(Problem description)
Reproduce the lines from the start of the recorded data through the line containing "click(x=448, y=289)", switching "dropdown" to "menu" and leaving everything else unchanged.

(Recorded data)
============
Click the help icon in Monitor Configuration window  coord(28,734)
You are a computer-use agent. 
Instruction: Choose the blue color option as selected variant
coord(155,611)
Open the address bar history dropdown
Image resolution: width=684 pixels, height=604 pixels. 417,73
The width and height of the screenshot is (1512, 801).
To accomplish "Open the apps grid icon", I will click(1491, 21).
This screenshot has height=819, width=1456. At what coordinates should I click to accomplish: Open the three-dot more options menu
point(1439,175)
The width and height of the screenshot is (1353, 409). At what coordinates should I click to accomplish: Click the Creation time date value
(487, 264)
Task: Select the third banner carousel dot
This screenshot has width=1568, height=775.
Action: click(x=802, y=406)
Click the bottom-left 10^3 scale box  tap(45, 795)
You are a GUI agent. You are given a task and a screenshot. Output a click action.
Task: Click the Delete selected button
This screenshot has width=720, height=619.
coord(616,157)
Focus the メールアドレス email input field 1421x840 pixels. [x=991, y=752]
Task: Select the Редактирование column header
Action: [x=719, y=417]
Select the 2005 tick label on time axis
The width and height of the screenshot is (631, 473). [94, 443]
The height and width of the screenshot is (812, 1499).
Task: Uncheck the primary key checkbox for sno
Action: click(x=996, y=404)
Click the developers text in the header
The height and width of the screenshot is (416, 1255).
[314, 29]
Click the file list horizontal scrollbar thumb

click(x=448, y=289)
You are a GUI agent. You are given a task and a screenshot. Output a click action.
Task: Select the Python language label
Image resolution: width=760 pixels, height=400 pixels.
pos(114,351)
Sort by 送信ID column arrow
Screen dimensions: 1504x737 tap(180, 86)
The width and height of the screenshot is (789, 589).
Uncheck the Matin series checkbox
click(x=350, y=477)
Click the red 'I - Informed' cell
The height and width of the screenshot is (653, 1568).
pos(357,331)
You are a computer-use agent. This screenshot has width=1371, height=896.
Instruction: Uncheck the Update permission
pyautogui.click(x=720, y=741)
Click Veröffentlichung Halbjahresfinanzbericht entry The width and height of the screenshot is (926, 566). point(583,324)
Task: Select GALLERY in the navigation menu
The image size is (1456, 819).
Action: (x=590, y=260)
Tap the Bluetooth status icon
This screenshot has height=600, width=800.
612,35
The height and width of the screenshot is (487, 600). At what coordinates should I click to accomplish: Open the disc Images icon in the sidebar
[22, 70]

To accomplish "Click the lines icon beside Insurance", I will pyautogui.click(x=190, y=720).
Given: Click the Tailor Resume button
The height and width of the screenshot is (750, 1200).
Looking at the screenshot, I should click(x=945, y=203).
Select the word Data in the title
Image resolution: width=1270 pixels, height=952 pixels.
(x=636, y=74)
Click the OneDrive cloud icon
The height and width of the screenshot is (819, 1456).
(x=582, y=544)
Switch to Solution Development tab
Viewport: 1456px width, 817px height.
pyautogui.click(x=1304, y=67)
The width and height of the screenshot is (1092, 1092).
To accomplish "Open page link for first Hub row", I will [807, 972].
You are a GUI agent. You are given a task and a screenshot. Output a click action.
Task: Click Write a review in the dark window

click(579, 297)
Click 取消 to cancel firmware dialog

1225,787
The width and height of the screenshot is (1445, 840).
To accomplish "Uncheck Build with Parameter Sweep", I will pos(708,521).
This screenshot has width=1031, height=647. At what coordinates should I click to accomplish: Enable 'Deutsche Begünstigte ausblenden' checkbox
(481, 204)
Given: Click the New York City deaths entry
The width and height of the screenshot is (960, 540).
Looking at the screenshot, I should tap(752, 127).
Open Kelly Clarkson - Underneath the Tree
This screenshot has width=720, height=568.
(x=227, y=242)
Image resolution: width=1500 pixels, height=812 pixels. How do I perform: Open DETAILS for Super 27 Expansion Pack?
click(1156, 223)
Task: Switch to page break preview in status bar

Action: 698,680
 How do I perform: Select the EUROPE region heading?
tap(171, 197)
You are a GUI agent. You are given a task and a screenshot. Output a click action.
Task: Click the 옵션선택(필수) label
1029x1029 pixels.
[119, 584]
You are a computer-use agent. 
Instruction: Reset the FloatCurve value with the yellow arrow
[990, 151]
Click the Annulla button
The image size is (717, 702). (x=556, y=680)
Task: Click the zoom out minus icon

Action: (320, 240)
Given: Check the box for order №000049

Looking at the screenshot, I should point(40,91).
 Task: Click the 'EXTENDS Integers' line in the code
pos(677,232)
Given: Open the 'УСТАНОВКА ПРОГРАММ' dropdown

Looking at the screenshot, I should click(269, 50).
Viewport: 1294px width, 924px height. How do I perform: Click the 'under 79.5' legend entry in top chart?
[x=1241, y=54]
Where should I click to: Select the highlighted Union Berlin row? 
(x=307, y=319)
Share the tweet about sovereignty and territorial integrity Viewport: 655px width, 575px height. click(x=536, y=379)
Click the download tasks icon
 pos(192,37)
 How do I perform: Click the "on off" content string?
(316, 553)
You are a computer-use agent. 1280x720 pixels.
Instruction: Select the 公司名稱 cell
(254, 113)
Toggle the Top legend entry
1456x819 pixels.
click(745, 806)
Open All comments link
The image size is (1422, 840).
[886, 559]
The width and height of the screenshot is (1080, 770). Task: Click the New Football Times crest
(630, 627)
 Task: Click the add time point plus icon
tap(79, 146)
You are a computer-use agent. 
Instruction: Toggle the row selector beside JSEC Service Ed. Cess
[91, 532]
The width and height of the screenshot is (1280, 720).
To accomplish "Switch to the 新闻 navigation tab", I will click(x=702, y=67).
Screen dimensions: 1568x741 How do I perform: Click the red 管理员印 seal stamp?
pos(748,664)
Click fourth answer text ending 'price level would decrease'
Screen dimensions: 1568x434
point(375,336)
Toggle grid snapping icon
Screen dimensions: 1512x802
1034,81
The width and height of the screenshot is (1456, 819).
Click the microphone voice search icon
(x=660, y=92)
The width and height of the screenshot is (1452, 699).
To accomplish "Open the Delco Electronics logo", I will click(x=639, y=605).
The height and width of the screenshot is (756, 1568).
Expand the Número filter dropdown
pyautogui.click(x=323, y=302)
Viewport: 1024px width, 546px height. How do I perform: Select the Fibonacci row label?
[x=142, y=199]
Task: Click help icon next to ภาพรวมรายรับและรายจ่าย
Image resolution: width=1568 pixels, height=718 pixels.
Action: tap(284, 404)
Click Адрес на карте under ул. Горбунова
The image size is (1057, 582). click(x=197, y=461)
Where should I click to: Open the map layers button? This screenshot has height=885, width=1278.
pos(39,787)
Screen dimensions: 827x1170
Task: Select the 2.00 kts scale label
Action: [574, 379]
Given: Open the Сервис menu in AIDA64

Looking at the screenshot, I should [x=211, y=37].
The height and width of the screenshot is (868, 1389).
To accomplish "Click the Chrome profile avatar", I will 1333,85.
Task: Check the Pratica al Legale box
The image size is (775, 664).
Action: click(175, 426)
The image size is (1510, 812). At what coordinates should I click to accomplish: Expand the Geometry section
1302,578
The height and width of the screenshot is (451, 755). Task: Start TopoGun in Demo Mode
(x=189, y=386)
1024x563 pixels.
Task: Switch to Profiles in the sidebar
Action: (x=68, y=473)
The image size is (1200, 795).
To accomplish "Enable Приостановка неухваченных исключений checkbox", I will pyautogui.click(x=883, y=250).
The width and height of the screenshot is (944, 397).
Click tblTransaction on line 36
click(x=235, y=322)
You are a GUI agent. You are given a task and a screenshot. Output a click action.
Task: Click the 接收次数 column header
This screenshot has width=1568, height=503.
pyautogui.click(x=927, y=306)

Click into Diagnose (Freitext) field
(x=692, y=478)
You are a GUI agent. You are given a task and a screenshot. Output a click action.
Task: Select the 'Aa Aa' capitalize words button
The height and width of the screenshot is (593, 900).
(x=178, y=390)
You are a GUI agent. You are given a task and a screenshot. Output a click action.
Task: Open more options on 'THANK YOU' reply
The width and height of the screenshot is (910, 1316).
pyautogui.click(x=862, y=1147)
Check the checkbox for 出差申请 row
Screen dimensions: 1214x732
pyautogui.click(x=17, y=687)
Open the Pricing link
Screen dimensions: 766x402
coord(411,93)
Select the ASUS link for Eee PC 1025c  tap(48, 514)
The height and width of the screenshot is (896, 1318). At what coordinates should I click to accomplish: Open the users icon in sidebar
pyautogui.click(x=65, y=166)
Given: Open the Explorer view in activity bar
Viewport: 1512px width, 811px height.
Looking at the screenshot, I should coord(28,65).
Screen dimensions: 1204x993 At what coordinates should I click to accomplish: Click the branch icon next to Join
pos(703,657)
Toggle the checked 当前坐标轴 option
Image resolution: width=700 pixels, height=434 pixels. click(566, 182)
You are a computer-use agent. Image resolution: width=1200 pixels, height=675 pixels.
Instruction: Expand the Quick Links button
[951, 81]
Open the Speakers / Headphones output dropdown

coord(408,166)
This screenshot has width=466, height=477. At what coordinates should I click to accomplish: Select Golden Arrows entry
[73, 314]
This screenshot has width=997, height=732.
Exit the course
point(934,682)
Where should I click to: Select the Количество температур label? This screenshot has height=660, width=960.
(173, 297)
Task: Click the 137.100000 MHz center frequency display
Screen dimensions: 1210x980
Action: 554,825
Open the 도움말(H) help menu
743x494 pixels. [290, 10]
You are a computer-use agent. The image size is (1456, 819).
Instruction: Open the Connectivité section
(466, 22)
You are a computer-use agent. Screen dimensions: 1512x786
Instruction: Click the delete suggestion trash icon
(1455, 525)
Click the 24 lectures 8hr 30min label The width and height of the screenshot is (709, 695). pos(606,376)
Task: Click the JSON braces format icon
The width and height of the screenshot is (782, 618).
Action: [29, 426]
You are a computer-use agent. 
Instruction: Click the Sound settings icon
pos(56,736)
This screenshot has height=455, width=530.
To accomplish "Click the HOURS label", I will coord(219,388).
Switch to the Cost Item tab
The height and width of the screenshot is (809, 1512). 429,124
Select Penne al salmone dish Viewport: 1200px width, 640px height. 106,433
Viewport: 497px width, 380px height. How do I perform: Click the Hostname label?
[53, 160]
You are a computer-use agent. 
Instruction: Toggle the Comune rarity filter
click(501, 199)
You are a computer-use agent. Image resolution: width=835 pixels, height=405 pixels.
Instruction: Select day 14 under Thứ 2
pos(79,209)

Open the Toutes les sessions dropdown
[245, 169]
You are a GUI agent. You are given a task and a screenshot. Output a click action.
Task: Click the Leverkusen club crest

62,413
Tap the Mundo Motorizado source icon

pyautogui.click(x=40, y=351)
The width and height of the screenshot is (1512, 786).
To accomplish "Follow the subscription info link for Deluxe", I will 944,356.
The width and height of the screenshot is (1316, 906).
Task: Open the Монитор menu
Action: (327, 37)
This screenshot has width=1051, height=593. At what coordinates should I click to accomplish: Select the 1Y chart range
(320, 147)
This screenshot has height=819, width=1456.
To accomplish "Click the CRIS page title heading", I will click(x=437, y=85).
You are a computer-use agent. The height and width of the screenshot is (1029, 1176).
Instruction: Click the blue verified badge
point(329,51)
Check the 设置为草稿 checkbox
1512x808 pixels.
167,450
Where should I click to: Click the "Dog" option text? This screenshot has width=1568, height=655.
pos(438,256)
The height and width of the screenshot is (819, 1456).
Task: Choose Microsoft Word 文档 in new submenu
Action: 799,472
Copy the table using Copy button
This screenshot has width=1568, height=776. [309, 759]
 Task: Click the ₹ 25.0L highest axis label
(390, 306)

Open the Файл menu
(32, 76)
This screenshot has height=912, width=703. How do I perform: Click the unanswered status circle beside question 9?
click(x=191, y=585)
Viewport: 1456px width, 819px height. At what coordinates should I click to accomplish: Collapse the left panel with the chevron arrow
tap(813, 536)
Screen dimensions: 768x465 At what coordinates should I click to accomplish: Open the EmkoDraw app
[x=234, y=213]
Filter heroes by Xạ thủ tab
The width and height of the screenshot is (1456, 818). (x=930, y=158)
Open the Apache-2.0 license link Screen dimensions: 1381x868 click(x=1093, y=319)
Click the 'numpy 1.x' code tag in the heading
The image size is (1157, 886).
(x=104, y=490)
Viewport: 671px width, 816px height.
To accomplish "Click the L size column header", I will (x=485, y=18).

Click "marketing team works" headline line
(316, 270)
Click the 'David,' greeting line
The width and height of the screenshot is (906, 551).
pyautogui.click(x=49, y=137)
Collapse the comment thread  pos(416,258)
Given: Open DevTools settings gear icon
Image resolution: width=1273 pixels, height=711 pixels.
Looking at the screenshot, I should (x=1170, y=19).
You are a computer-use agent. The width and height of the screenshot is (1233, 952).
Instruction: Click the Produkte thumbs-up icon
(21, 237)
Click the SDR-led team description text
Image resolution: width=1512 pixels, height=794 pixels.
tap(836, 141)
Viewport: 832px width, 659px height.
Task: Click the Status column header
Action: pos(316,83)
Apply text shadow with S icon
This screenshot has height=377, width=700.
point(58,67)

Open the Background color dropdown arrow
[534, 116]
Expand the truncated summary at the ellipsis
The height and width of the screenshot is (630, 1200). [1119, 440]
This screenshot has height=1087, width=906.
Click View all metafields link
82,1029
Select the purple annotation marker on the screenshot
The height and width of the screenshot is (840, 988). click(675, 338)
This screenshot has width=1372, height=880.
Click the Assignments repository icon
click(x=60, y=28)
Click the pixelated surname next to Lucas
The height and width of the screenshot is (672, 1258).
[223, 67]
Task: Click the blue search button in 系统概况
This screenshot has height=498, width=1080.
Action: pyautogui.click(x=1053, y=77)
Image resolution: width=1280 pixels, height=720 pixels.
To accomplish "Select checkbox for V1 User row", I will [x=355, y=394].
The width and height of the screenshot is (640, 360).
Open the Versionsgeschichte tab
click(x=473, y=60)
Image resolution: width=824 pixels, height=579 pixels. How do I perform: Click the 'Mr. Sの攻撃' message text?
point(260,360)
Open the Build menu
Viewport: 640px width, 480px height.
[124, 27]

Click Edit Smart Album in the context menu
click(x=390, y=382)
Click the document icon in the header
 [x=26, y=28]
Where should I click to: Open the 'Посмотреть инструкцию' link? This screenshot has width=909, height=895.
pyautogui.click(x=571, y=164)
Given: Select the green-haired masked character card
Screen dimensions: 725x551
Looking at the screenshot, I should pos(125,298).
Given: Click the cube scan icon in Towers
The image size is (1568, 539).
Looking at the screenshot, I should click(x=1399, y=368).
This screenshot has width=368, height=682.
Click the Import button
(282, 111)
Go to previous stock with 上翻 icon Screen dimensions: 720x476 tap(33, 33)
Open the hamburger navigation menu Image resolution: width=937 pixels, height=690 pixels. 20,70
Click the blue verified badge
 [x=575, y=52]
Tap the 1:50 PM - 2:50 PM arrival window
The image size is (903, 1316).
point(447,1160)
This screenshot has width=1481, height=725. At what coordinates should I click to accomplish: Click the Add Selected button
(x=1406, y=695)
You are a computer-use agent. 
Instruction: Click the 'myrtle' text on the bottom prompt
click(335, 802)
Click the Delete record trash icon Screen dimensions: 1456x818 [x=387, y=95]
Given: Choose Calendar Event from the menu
============
(Answer in full)
Click the help icon in Monitor Configuration window  coord(28,734)
You are a computer-use agent. 
Instruction: Choose the blue color option as selected variant
coord(155,611)
Open the address bar history menu
Image resolution: width=684 pixels, height=604 pixels. 417,73
The width and height of the screenshot is (1512, 801).
To accomplish "Open the apps grid icon", I will click(1491, 21).
This screenshot has height=819, width=1456. At what coordinates should I click to accomplish: Open the three-dot more options menu
point(1439,175)
The width and height of the screenshot is (1353, 409). At what coordinates should I click to accomplish: Click the Creation time date value
(487, 264)
Task: Select the third banner carousel dot
This screenshot has width=1568, height=775.
Action: click(x=802, y=406)
Click the bottom-left 10^3 scale box  tap(45, 795)
You are a GUI agent. You are given a task and a screenshot. Output a click action.
Task: Click the Delete selected button
This screenshot has width=720, height=619.
coord(616,157)
Focus the メールアドレス email input field 1421x840 pixels. [x=991, y=752]
Task: Select the Редактирование column header
Action: [x=719, y=417]
Select the 2005 tick label on time axis
The width and height of the screenshot is (631, 473). [94, 443]
The height and width of the screenshot is (812, 1499).
Task: Uncheck the primary key checkbox for sno
Action: click(x=996, y=404)
Click the developers text in the header
The height and width of the screenshot is (416, 1255).
[314, 29]
Click the file list horizontal scrollbar thumb

click(x=448, y=289)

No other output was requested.